• **What you need to do**
Reproduce the entries word for word, everything from their first line down to and including the line that contains "The width and".

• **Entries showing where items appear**

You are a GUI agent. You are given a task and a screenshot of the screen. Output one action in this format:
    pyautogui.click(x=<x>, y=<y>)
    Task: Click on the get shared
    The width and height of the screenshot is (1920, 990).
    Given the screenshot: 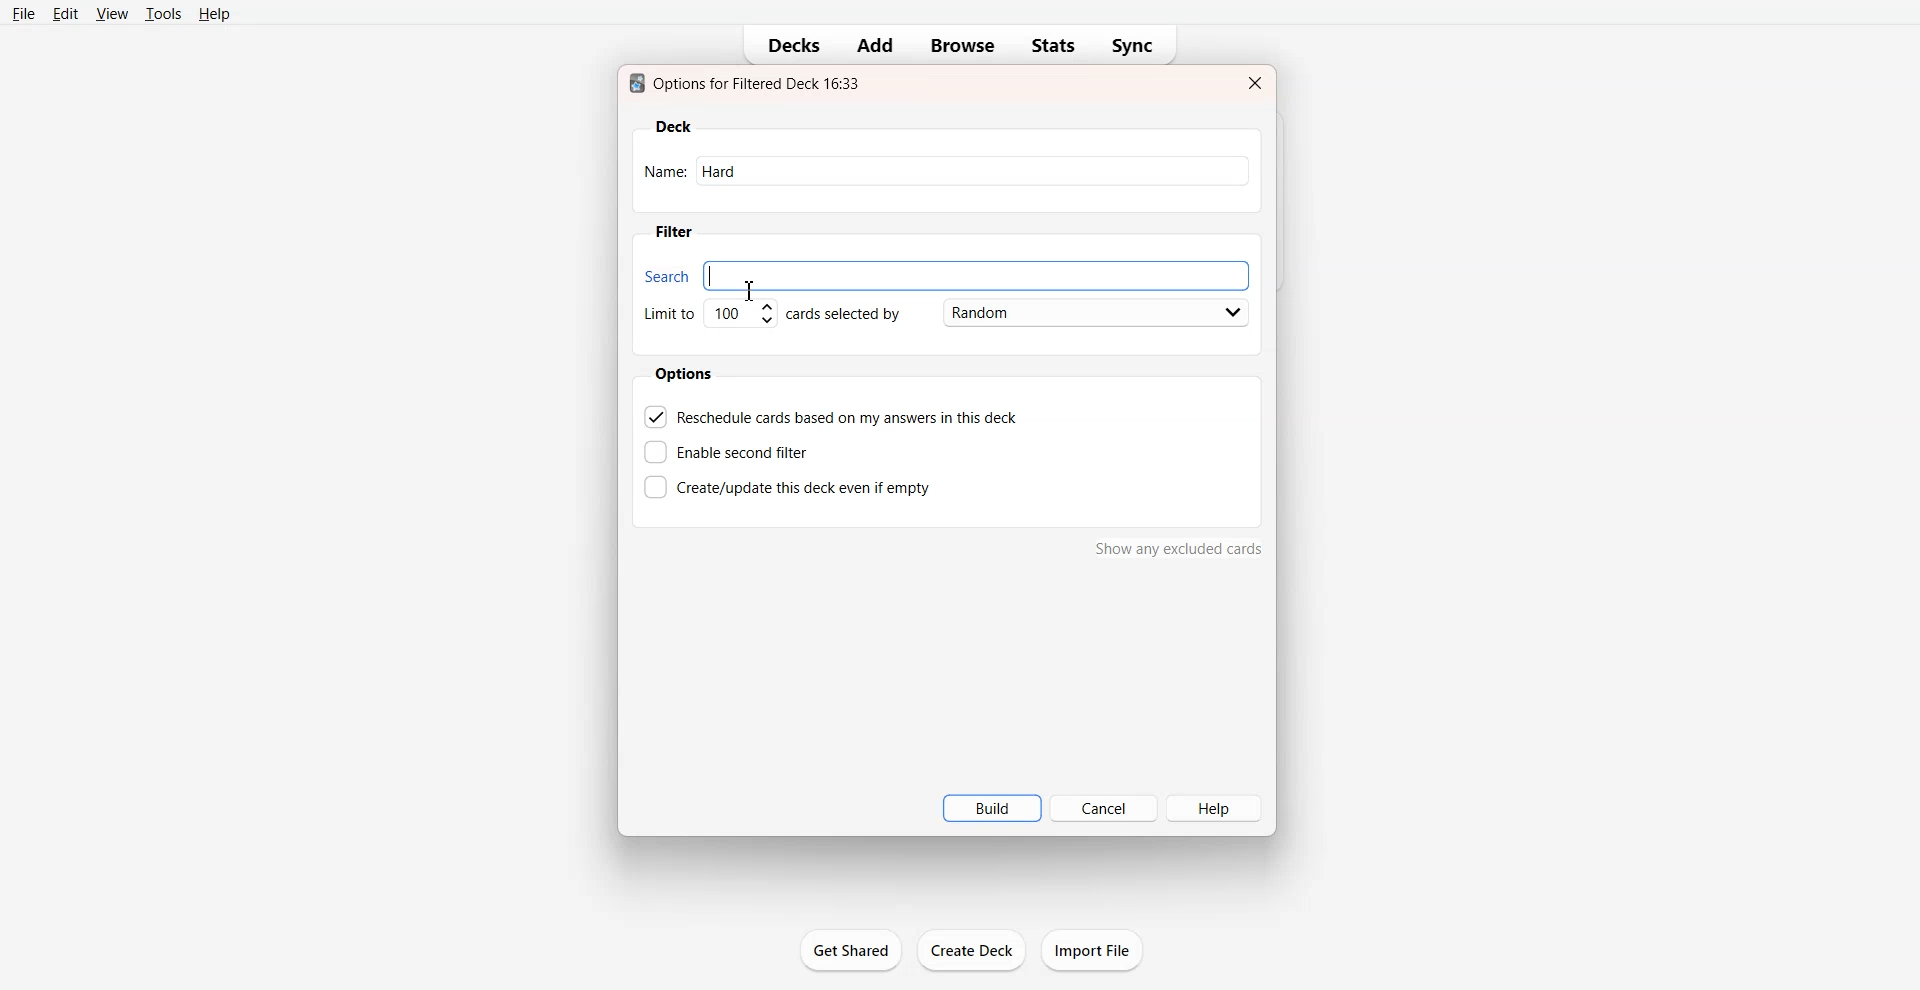 What is the action you would take?
    pyautogui.click(x=854, y=953)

• **Output of the task**
You are a GUI agent. You are given a task and a screenshot of the screen. Output one action in this format:
    pyautogui.click(x=<x>, y=<y>)
    Task: Click on the get shared
    The width and height of the screenshot is (1920, 990).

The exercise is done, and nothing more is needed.